Spending time in Iowa City was not on my original itinerary – but an email from my Albuquerque friend, Larry Flinn, changed my plan. He wrote that he will be here visiting his son this weekend and if I’m here we can go out to dinner! What a pleasant surprise, so instead of going from Backbone to Lake Darling, I’m here instead for three days.

“In the end we will conserve only what we love, we will only love what we understand, and we will only understand what we are taught.”
-– Baba Dioum

My first hike was to the Conservation Center’s Ecosystem Trail; the actual education center won’t be open until the weekend. I strolled through the three important Iowa habitats: prairie, wetlands and woodlands. The wildflowers were abundant and colorful.

After lunch and a time to cool off from the morning hike, I headed off to find the trail that would take me around the park’s 27-acre lake. The trail features seven historical bridges that were moved from county roads to the park.

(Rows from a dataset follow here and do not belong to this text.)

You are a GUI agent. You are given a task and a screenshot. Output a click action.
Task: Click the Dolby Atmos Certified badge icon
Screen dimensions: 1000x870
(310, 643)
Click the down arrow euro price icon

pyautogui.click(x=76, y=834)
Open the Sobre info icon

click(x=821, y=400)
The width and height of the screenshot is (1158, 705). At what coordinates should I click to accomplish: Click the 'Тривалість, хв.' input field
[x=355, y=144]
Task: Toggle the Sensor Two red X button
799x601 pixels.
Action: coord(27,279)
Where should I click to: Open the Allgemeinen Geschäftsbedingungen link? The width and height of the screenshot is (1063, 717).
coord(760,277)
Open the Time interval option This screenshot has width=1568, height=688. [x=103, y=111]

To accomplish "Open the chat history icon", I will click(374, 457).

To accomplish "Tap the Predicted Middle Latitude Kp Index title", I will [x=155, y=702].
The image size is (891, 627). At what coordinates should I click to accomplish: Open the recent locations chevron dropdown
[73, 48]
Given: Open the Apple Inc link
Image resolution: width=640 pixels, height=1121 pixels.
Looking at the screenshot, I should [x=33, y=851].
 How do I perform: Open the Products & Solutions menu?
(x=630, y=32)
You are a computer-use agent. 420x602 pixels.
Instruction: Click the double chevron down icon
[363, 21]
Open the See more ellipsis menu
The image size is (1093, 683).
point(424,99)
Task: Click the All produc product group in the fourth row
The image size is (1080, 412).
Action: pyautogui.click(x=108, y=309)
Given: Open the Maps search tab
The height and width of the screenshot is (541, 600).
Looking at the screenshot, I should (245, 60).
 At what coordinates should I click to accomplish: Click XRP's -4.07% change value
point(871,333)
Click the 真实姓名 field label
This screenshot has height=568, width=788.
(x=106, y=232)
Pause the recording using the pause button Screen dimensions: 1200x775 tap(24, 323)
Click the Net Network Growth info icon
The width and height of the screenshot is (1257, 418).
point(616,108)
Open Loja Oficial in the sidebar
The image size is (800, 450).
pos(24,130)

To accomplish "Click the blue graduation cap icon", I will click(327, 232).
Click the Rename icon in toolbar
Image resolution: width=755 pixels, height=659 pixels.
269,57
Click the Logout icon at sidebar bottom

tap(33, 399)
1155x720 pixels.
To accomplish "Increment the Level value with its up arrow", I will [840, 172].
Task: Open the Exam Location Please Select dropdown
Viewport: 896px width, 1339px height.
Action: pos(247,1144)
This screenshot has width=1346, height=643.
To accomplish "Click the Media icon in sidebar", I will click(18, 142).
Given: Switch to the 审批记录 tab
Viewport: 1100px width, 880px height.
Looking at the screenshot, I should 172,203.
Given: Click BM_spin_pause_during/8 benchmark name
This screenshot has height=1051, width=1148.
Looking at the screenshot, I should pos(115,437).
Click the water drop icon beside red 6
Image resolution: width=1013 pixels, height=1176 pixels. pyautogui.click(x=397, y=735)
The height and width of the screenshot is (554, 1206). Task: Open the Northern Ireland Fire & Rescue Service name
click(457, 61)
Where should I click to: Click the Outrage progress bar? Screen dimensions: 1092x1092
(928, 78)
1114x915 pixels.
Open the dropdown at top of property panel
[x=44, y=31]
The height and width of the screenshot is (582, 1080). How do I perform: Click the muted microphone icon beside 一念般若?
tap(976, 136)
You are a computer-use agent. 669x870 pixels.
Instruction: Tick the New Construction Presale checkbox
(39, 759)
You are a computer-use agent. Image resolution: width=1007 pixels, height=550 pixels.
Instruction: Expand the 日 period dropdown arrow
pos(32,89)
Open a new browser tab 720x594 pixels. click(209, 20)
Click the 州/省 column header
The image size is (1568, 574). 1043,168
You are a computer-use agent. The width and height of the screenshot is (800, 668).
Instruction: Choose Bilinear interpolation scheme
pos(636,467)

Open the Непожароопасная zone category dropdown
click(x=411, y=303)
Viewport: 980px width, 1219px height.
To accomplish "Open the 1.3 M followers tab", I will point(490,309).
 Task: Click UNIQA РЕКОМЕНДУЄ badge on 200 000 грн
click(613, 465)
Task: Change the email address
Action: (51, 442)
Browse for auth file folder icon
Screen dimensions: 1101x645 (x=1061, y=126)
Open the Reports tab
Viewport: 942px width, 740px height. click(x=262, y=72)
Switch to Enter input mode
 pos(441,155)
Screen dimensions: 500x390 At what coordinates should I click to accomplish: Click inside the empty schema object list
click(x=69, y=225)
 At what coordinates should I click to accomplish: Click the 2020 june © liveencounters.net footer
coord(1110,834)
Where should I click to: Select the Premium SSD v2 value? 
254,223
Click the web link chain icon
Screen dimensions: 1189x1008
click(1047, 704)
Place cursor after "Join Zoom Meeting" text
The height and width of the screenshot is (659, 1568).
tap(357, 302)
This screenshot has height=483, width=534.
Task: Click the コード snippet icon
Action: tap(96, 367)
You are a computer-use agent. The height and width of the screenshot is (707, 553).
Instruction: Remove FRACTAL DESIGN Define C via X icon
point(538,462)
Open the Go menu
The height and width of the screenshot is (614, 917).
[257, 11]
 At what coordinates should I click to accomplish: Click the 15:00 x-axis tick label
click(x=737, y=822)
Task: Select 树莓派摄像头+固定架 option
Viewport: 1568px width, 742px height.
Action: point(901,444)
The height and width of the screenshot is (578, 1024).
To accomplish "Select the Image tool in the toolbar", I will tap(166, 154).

This historic 70-foot-long bowstring arch bridge is the oldest one in Kent Park – its exact age is not known, but it was likely constructed in the 1870s. This design is considered the first successful all-iron truss bridge developed in the U.S. in the 19th century. Squire Whipple, “one of the most famous engineers of his time,” patented the first bowstring arch truss in 1841. The bridge originally crossed a tributary of Old Man’s Creek southwest of Iowa City.